* _TASKS TO PERFORM_
1 – Answer these questions from the passage on numerosity adaptation, one line each.
(a) At what average rates, in flashes per second, were the adaptors presented in separate sessions?
(b) What was the slope of the best-fitting zero-anchored linear regression in the forced-choice comparison?
(c) By what percentage did adaptation to 8 flashes per second decrease apparent numerosity?
2 – Reproduce the passage on numerosity adaptation word for word, starting with "Figure 1a plots mean" and going on through "the same proportion.".
3 – Write what comes next in the passage on numerosity adaptation, continuing from its final sentence.

* _SELECTED TEXT_
Auditory and cross-modal adaptation. (a) Adaptation magnitude after adapting to auditory adaptors and testing with auditory stimuli (black symbols) and visual stimuli (red symbols). (b) Adaptation magnitude after adapting to visual adaptors and testing with auditory stimuli (red symbols) and visual stimuli (black symbols). (c) Bar graphs summarizing individual AIs (symbols) and pooled data (bars) for all conditions. vis, visual; aud, auditory.

Figure 2.

Figure 2.

Forced-choice measurement of adaptation to sequential stimuli. (a) Psychophysical functions for two example subjects, after adaptation to 2 Hz (green), 8 Hz (purple) or no adaptation (black). The curves plot proportion of trials when the test (falling on the adapted position) was seen as more numerous than the neutral probe, as a function of difference in normalized numerosity (normalized by the sum of test and probe numerosity). Adaptation to 2 Hz shifts the curve leftwards as subjects were biased to perceive the test stimulus as more numerous that it was, and adaptation to 8 Hz shifts the psychometric function rightwards. The point where the best-fitting curves pass 50% is considered the point of subjective equality (indicated by the coloured arrows). (b) Adaptation effect from the forced-choice comparison (difference in point of subjective equality of the 2 and 8 Hz conditions) plotted as a function of adaptation effect calculated from the naming experiment. All points are significantly different from 0, in both measures (p < 0.05, bootstrap signed test). The red line shows the best-fitting zero-anchored linear regression: its slope of 0.52 suggests that the adaptation estimates from forced choice were on average one-half of those from the naming experiment. The dashed lines indicate 95% confidence interval, and the arrows near the axes the group averages.

3. Results

We first show that the apparent numerosity of serially presented stimuli is susceptible to adaptation. Observers adapted to pseudo-random sequences of briefly flashed visual stimuli presented to the left visual field (12° eccentricity), for an initial period of 40 s, followed by periods of 6 s re-exposure before each trial. On separate sessions, the adaptors were presented on average at 2 or 8 flashes s−1. Subjects then judged the apparent numerosity of test flashes presented to the same spatial region, randomly distributed over a 2 s window (see electronic supplementary material, movies S1 and S2).

Figure 1a plots mean estimates of numerosity (averaged over all subjects) as a function of physical number of pulses. The average estimates with no adaptation (red symbols) were quite veridical. The data were well fitted by linear regression anchored at zero (R2 = 0.99), with best-fitting slope of 0.99. Adaptation to 8 flashes s−1 systematically decreased apparent numerosity by 16% at all tested numerosities (slope of linear regression 0.83), and adaption to 2 flashes s−1 increased it by 24% (slope of regression 1.23, compared with 0.99 baseline). As the zero-anchored linear regressions all captured more than 98% of the variance in all conditions, it seems that adaptation affected all numerosities by the same proportion.

* _LISTED ENTRIES_
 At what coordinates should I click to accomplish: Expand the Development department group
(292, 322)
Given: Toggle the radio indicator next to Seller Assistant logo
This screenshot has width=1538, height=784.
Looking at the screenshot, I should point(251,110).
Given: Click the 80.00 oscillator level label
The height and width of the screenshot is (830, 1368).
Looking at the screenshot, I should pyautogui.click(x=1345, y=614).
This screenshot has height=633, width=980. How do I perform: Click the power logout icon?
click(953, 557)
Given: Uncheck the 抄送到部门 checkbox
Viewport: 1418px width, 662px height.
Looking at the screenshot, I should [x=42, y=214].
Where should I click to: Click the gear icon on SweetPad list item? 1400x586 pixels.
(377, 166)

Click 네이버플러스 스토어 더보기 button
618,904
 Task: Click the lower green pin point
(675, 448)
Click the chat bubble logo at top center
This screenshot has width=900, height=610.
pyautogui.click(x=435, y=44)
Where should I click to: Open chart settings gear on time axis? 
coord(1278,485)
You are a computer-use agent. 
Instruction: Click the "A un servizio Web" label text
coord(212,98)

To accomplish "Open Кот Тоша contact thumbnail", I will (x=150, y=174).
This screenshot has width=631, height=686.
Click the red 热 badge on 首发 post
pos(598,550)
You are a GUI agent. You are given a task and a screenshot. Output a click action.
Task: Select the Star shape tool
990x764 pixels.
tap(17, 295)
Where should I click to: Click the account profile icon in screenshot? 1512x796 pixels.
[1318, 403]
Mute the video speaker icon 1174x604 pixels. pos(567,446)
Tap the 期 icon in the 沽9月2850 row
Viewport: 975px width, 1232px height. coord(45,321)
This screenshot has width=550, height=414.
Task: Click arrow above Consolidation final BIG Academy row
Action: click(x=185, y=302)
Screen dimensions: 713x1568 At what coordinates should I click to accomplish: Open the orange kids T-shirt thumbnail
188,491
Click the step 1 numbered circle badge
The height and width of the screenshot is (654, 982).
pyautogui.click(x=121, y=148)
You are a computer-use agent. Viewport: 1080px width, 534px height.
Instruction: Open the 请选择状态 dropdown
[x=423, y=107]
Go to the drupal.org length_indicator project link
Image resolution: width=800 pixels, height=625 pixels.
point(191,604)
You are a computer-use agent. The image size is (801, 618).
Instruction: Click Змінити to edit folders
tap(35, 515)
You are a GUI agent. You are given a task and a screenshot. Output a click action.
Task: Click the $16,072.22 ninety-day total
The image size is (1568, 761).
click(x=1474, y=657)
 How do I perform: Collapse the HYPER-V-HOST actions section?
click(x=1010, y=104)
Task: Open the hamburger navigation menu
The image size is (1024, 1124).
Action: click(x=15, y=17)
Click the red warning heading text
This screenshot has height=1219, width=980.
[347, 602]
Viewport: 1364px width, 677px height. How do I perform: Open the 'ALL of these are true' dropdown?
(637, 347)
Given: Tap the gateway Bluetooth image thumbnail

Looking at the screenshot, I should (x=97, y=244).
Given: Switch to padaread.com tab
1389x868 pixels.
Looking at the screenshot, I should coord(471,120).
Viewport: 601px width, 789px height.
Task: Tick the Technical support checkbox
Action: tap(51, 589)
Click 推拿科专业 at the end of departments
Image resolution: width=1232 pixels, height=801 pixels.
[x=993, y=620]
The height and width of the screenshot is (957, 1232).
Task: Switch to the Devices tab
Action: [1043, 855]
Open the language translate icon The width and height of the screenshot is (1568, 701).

* _TASK-BY-TASK ANSWERS_
1 –
(a) 2 or 8 flashes per second
(b) 0.52
(c) 16%

2 –
Figure 1a plots mean estimates of numerosity (averaged over all subjects) as a function of physical number of pulses. The average estimates with no adaptation (red symbols) were quite veridical. The data were well fitted by linear regression anchored at zero (R2 = 0.99), with best-fitting slope of 0.99. Adaptation to 8 flashes s−1 systematically decreased apparent numerosity by 16% at all tested numerosities (slope of linear regression 0.83), and adaption to 2 flashes s−1 increased it by 24% (slope of regression 1.23, compared with 0.99 baseline). As the zero-anchored linear regressions all captured more than 98% of the variance in all conditions, it seems that adaptation affected all numerosities by the same proportion.

3 –
In order to obtain an index of adaptation, we subtracted the perceived numerosity after adaptation to 2 Hz from that after adaptation to 8 Hz and plotted this difference as a function of physical numerosity (blue symbols of figure 1b). This curve is again well fitted by linear regression (R2 = 0.98) and has a slope of 0.40. We take the slope of this difference curve (multiplied by 100) as the adaptation index (AI), an estimate of the magnitude of adaptation.

If adaptation occurs at a perceptual rather than cognitive level (for example, through ‘internal counting’), it should be spatially specific. To test this prediction, we adapted subjects to 2 and 8 flash s−1 sequences positioned 12° left of fixation and tested stimuli either in the same or opposite (12° right of fixation: see inset) position, randomly interleaved within sessions. The results are shown in the difference curves (difference in perceived numerosity after adaptation to 2 or 8 Hz) of figure 1b, separately for the matched (red symbols) and unmatched conditions (black symbols). Adaptation occurred only when test and adaptor positions were matched: the AI in that condition was 0.44 (p(AI=0) < 0.0001), comparable with the first experiment (where the test and adaptor positions always coincided), while the unmatched condition caused almost no adaptation (AI = 0.04). Thus adaptation to sequential number is, like adaptation to simultaneous number, spatially specific.

Figure 1c shows the individual data for the matched/un-matched experiment. AIs were calculated in the same way as for group data, separately for the matched position (ordinate) and unmatched position (abscissa). All except one subject showed a clear specificity for position.

The spatial specificity of the adaptation allows us to employ other psychophysical techniques, such as two-alternative forced choice, similar to that used to demonstrate spatial adaptation. Subjects adapted to 2 or 8 flash s−1 sequences on the left, then two stimuli were presented sequentially, first a test to the left, then a probe to the right: subjects reported which appeared more numerous. Average responses of ‘left more numerous' were plotted as a function of the difference between test and probe (normalized to the sum of the two numerosities), to yield psychometric functions like those of figure 2a,b (two typical subjects). The effect of adaptation is again clear: adapting to 2 Hz shifts the curves to the left (compared with baseline), adapting to 8 Hz to the right. The differences in the points of subjective equality (given by the 50% point of the curves) of the 2 and 8 Hz conditions again gives an index of magnitude of adaptation—in this case 23% and 34% for the two subjects.

Figure 2c plots the AIs obtained from psychometric functions against those for magnitude estimation, for each individual subject. The data show that all subjects showed a strong and significant adaptation effect. However, the forced-choice technique tends to give a lower estimate of the adaptation effect, about half that obtained by the naming technique.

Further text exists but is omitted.